[THE REQUEST]
Gather each row below that contains the word "Open" and copy those rows out in full.

[start of RECORD SET]

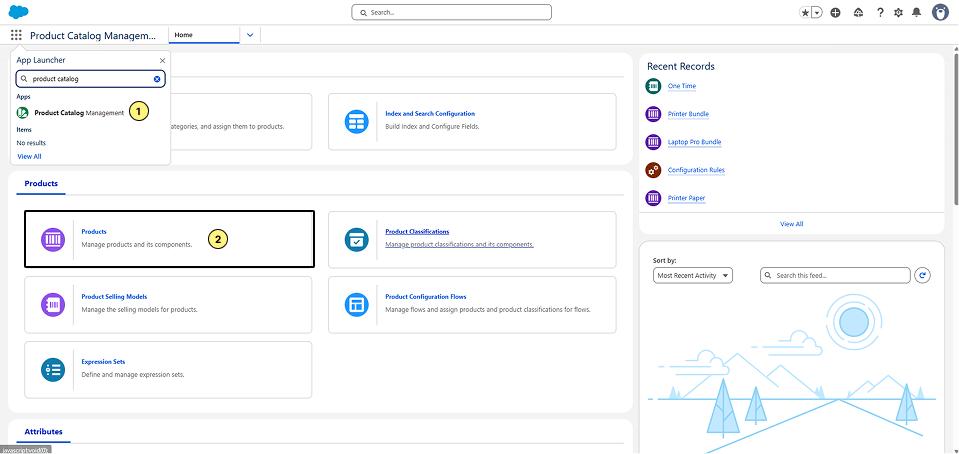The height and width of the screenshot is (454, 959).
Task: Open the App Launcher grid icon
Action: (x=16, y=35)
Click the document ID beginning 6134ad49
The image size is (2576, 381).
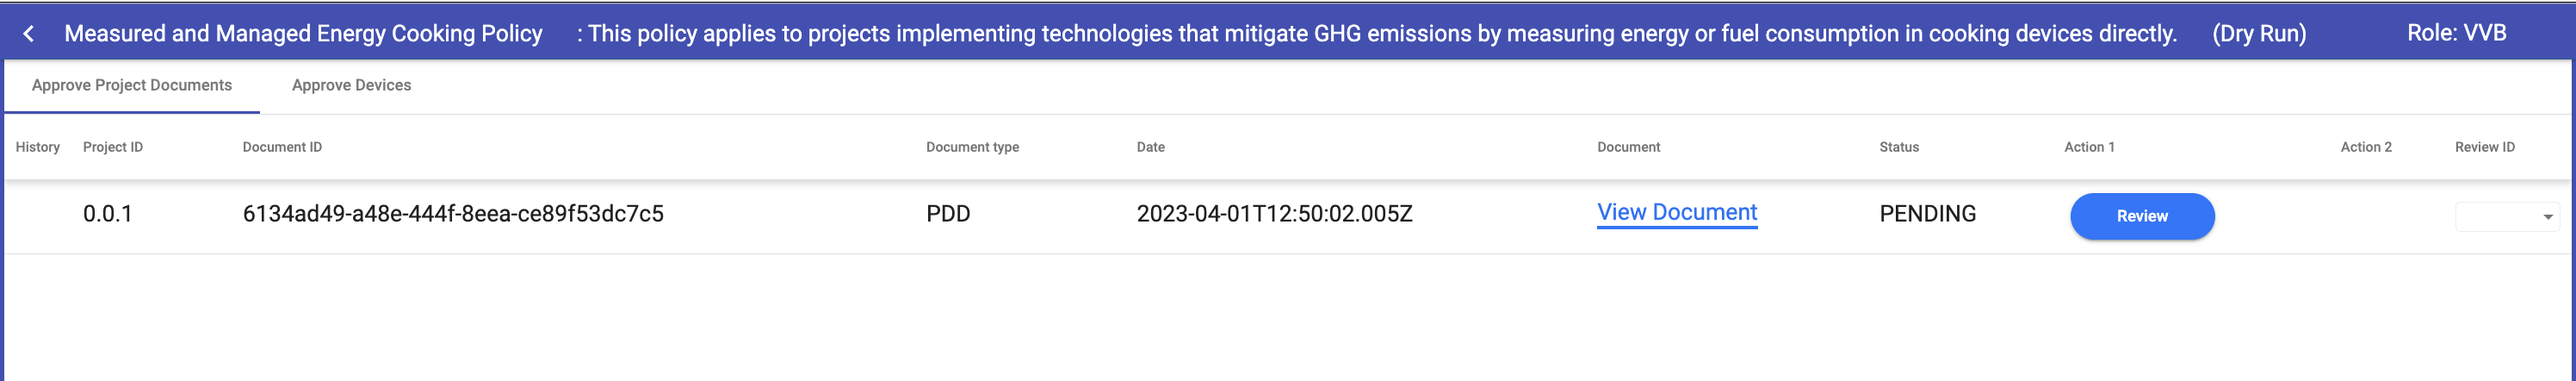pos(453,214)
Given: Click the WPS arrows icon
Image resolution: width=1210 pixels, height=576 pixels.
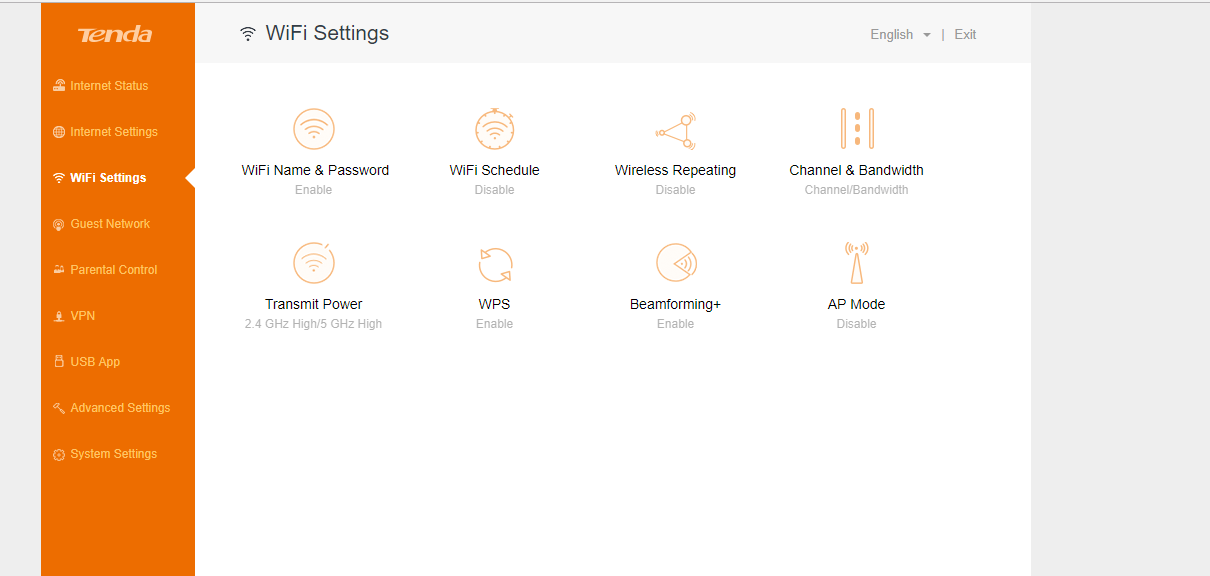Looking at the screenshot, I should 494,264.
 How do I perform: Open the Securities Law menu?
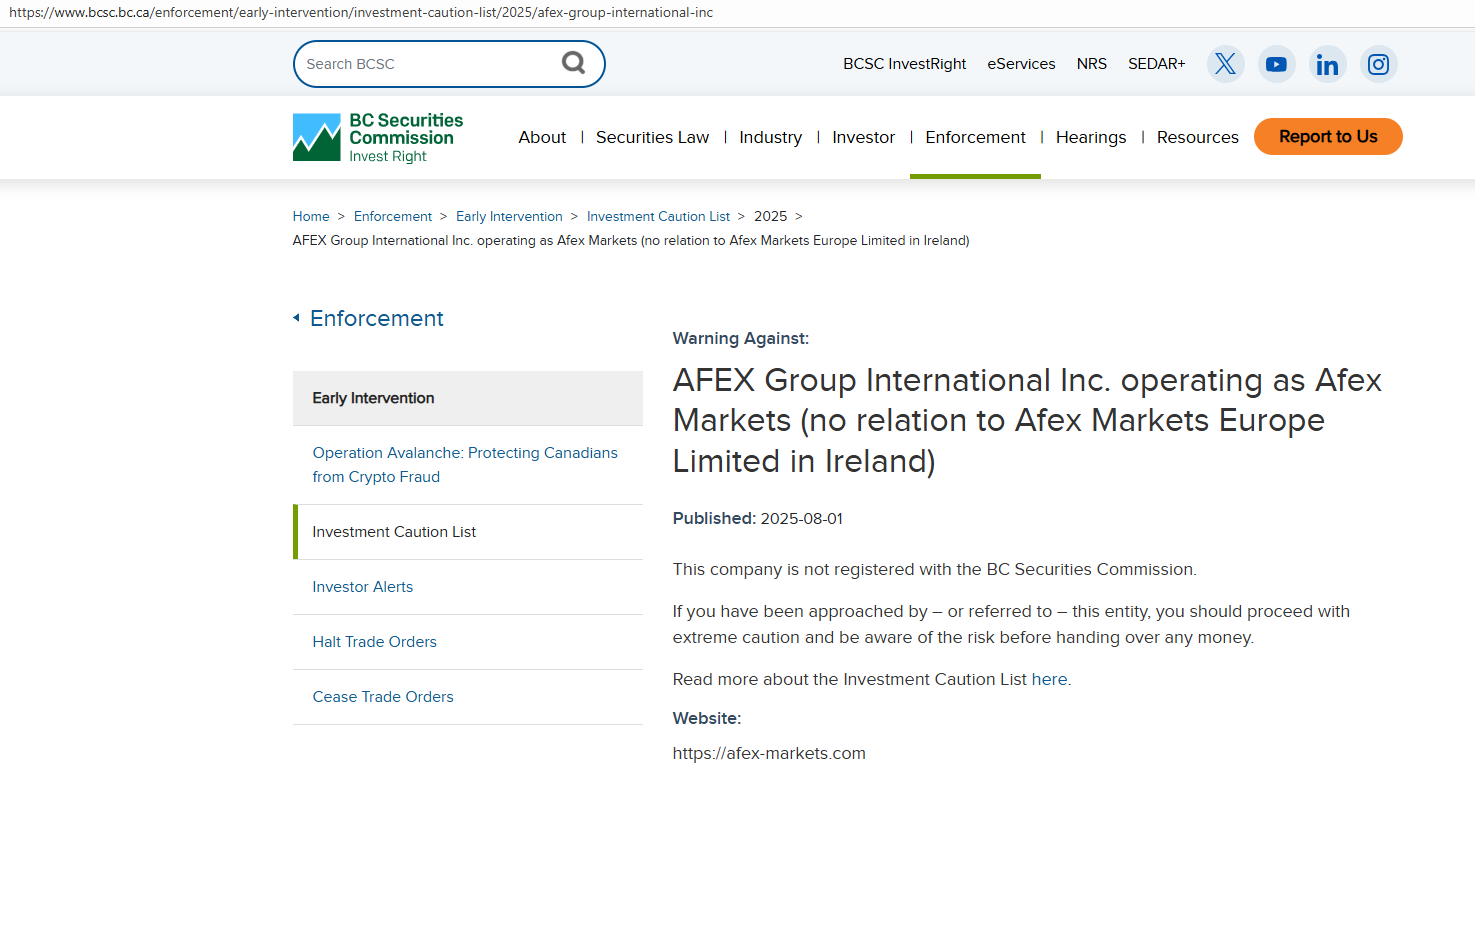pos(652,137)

[end of RECORD SET]
[start of RECORD SET]

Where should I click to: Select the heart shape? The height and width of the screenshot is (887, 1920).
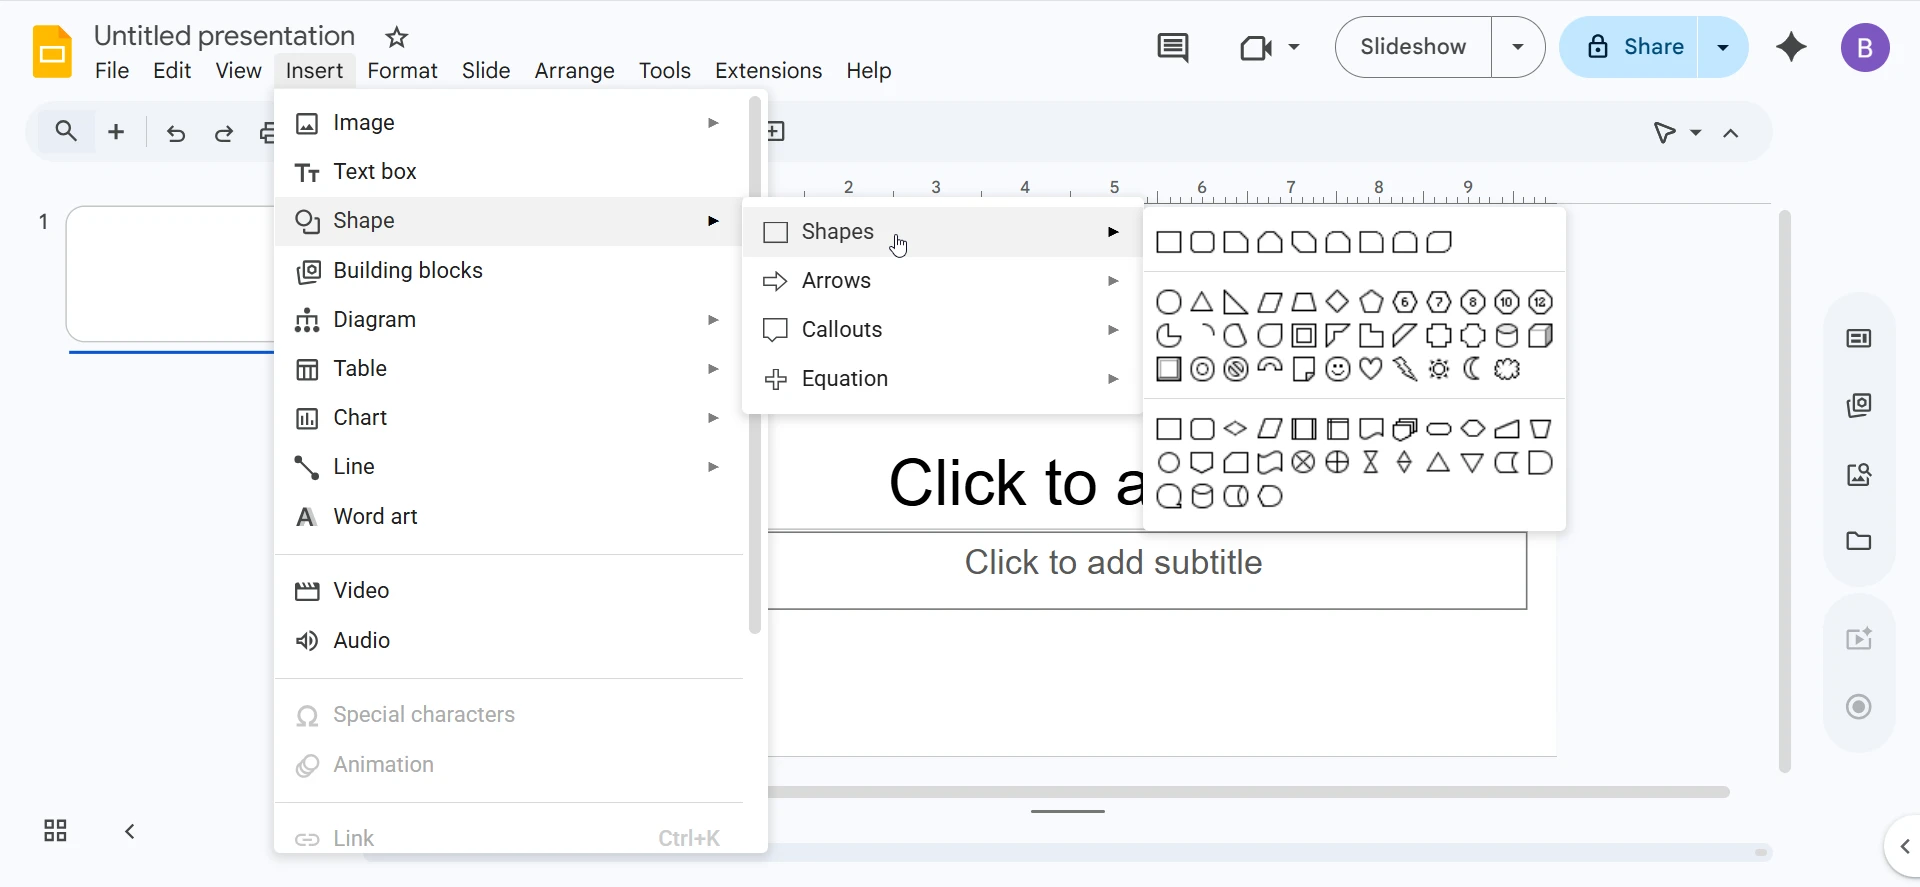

[end of RECORD SET]

[CORRECT OUTPUT]
Task: Open the App Launcher grid icon
 How do I perform: Open the Securities Law menu?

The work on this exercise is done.